With two weeks to go until the general election, Ipsos’s Scottish Political Monitor poll run in partnership with STV News suggests the SNP is currently on course to win most votes, with the Conservatives in second place and Labour faring worse in third.
Headline voting intention figures are:
- SNP: 44%
- Scottish Conservatives: 26%
- Scottish Labour: 16%
- Scottish Liberal Democrats: 11%
- Scottish Greens: 2%
- Brexit Party: <1%
- Three quarters (77%) of those with a voting intention say they’ve made up their mind on who they’ll vote for, while just under a quarter (23%) say they may change their mind.
- Those who say they’ll vote Conservative or SNP are surer of their vote than those voting Labour or Liberal Democrat. 84% of both SNP supporters and Conservative supporters say they’ve definitely decided, compared with 73% of Labour supporters and 66% of Liberal Democrat supporters.
- Brexit is seen as the top issue helping voters decide which party they’ll vote for, with 56% mentioning it (note these are spontaneous, top-of-mind responses, not prompted). Brexit is followed by the NHS (mentioned by 44%), Scottish independence/devolution (34%), education (24%), and protecting the environment/ climate change (8%).
- Brexit is particularly important to Conservative and Liberal Democrat supporters (72% and 79% respectively), while Labour supporters are more likely to pick the NHS (by 67% to 39% saying Brexit).

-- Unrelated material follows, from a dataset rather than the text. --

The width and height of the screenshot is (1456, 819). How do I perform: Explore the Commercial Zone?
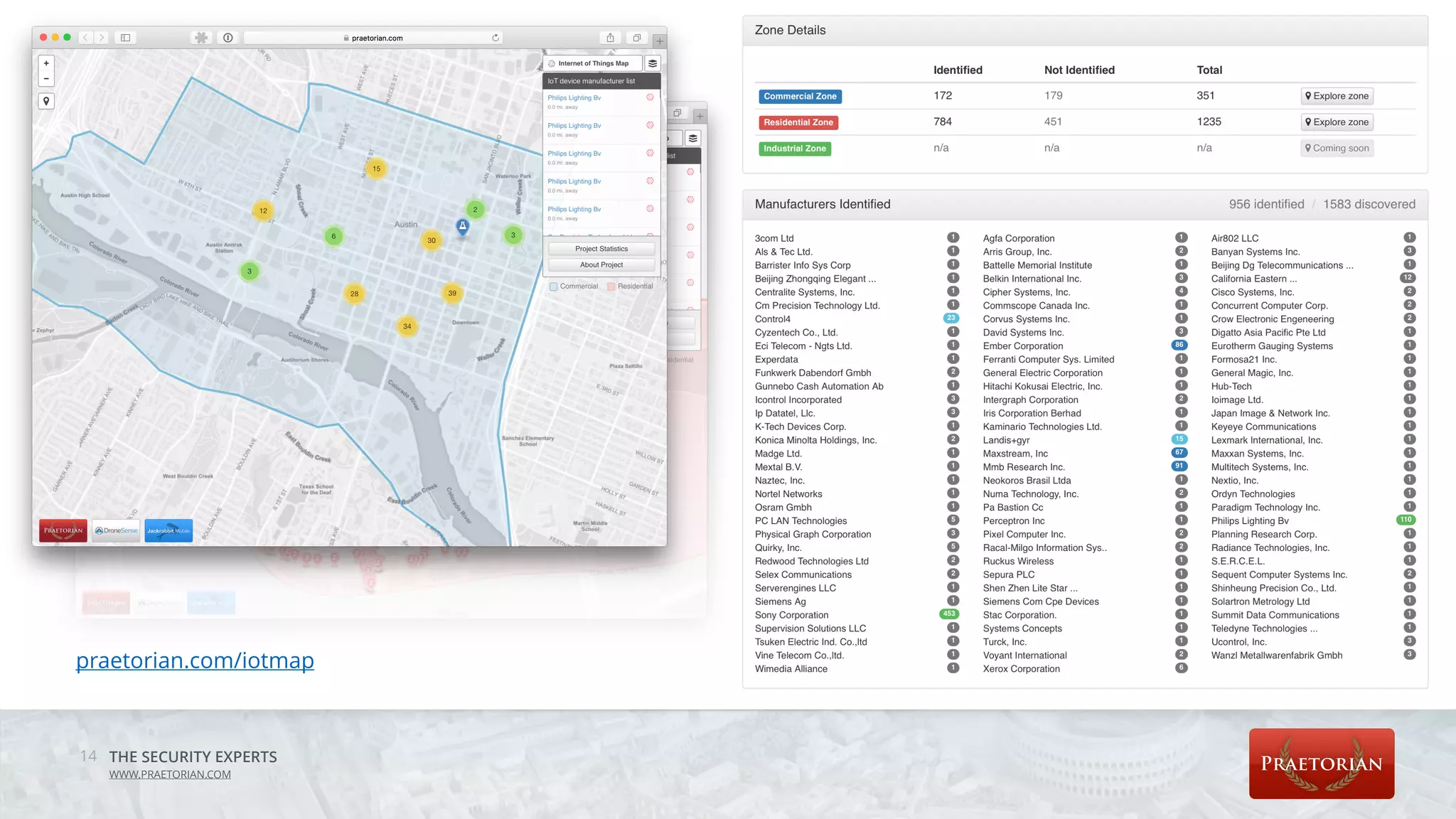[1337, 96]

While SNP supporters are the most likely to say Scottish independence is very important to how they’ll vote, Brexit remains the top issue for them nonetheless, with 55% mentioning Brexit, 46% Scottish independence and 45% the NHS.
- Nicola Sturgeon is the only Scottish party leader not to receive a negative satisfaction rating. The public are split on how she’s doing her job as First Minister, with 48% saying they’re satisfied and 48% dissatisfied.
- Both Boris Johnson and Jeremy Corbyn are unpopular in Scotland. 22% of the public are satisfied with how Boris Johnson is doing his job as Prime Minister, while 74% are dissatisfied (including 23% of Conservative supporters) – a net satisfaction rating of -52. When it comes to Jeremy Corbyn, 22% are satisfied with how he’s doing his job as UK Labour Party leader, while 69% are dissatisfied (including 41% of Scottish Labour supporters) – a net satisfaction rating of -47.
- UK Liberal Democrat party leader Jo Swinson’s personal ratings are higher than either Johnson’s or Corbyn’s; 27% say they are satisfied with how she’s doing her job while 48% are dissatisfied, a net satisfaction rating of -21.
- Interim leader of the Scottish Conservatives Jackson Carlaw is the least well known of the Scottish party leaders. 18% are satisfied with how he’s doing his job and 43% are dissatisfied – a net satisfaction rating of -25.
- Scottish Labour leader Richard Leonard’s personal ratings are low, with 17% saying they’re satisfied with him and 50% dissatisfied – a net satisfaction rating of -33.
- Scottish Liberal Democrat leader Willie Rennie fares better than his Conservative and Labour counterparts, with 31% saying they’re satisfied with him and 38% dissatisfied - a net satisfaction rating of -7.
Views on a second independence referendum
- Among those who would be likely to vote in an independence referendum, 50% say they would vote Yes while 50% would vote No.
- Half of Scots (50%) oppose a second independence referendum being held in the next year, while 42% support it.
Emily Gray, Managing Director of Ipsos Scotland, said:
The SNP have most reason to be pleased with the findings from our poll. The party looks set to make gains at the general election and Nicola Sturgeon’s personal ratings remain the highest of any of the party leaders. Looking beyond the election, the timing of a second independence referendum remains a difficult balancing act for Nicola Sturgeon, since more of the Scottish public oppose a second referendum being held in the next year than support it.
While the Conservatives’ share of the vote looks likely to be a little lower than it was at the 2017 general election, the poll has major warning signs for Scottish Labour. Richard Leonard has the lowest satisfaction ratings of any of the Scottish leaders of the four largest parties, and most of the seats the party gained in 2017 look at risk of turning from red to yellow on December 12th.
For media queries, please contact Emily Gray or Rachel Ormston on 0131 220 5699.
- Ipsos interviewed a representative sample of 1,046 adults aged 16+ across Scotland.
- Interviews were conducted by telephone 19th – 25th November 2019.
- Data are weighted to the profile of the population.
- Where results do not sum to 100%, this may be due to computer rounding, multiple responses, or the exclusion of “don’t know” categories.
- All polls are subject to a wide range of potential sources of error. On the basis of the historical record of the polls at recent general elections, there is a 9 in 10 chance that the true value of a party’s support lies within 4 points of the estimates provided by this poll, and a 2 in 3 chance that they lie within 2 points.